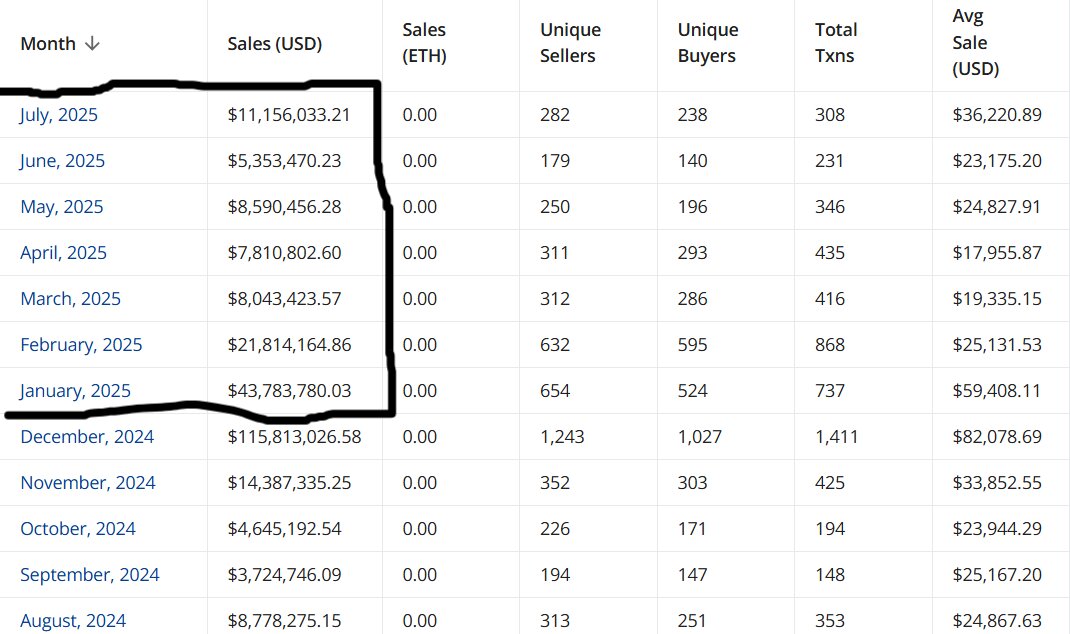Open the March, 2025 link
The image size is (1070, 634).
pyautogui.click(x=70, y=299)

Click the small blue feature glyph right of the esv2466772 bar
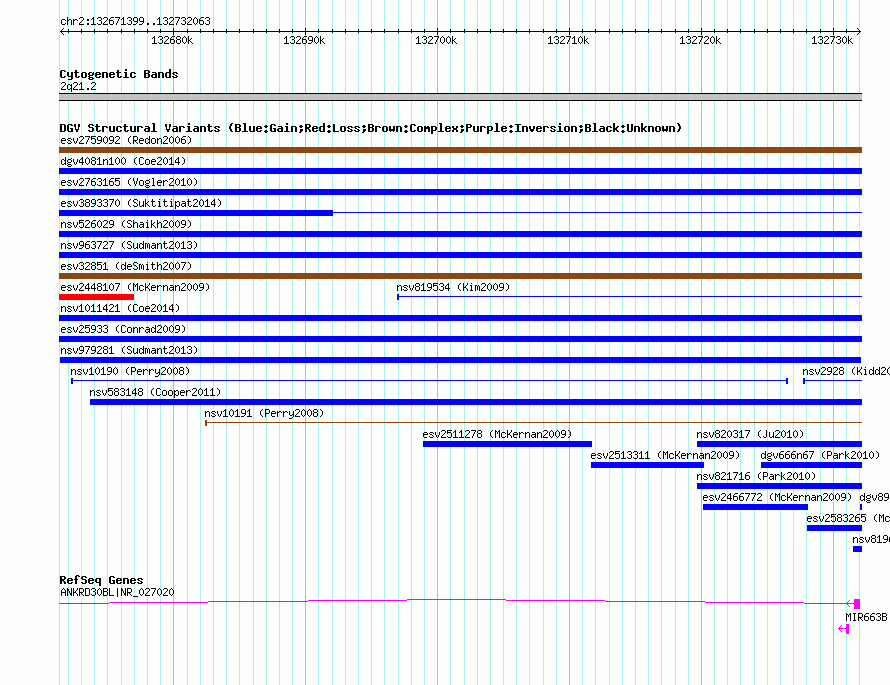click(x=860, y=507)
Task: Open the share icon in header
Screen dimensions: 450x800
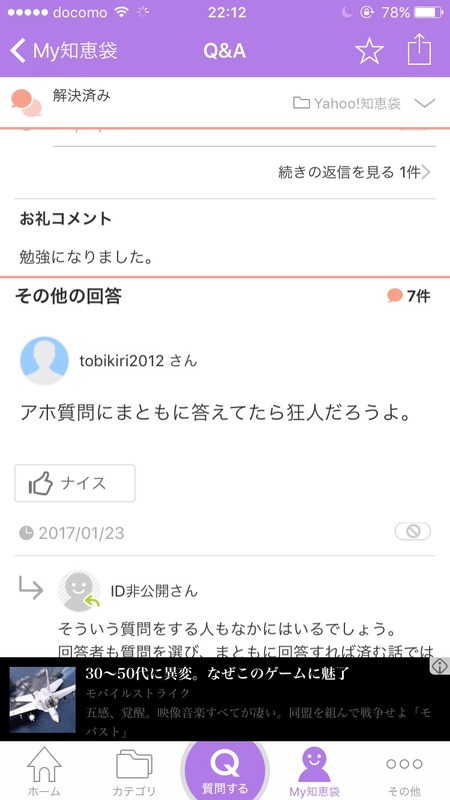Action: point(419,49)
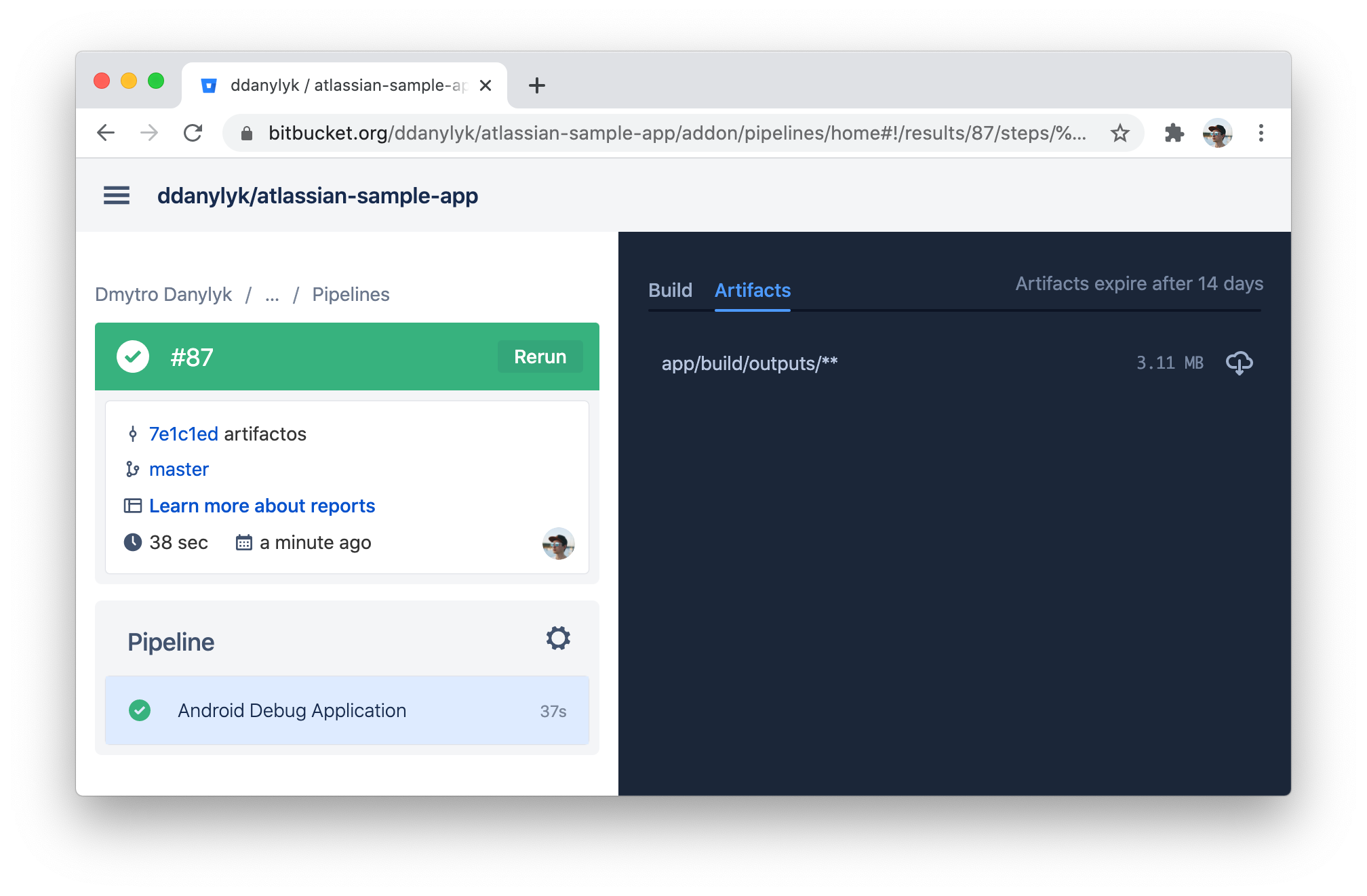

Task objective — Could you transcribe exactly the lines from the one with "Task: Open the share icon in header" through the end of the data, both ends included, and nothing else, skipping the pictures?

Answer section —
Task: Open the share icon in header
Screen dimensions: 450x800
Action: point(419,49)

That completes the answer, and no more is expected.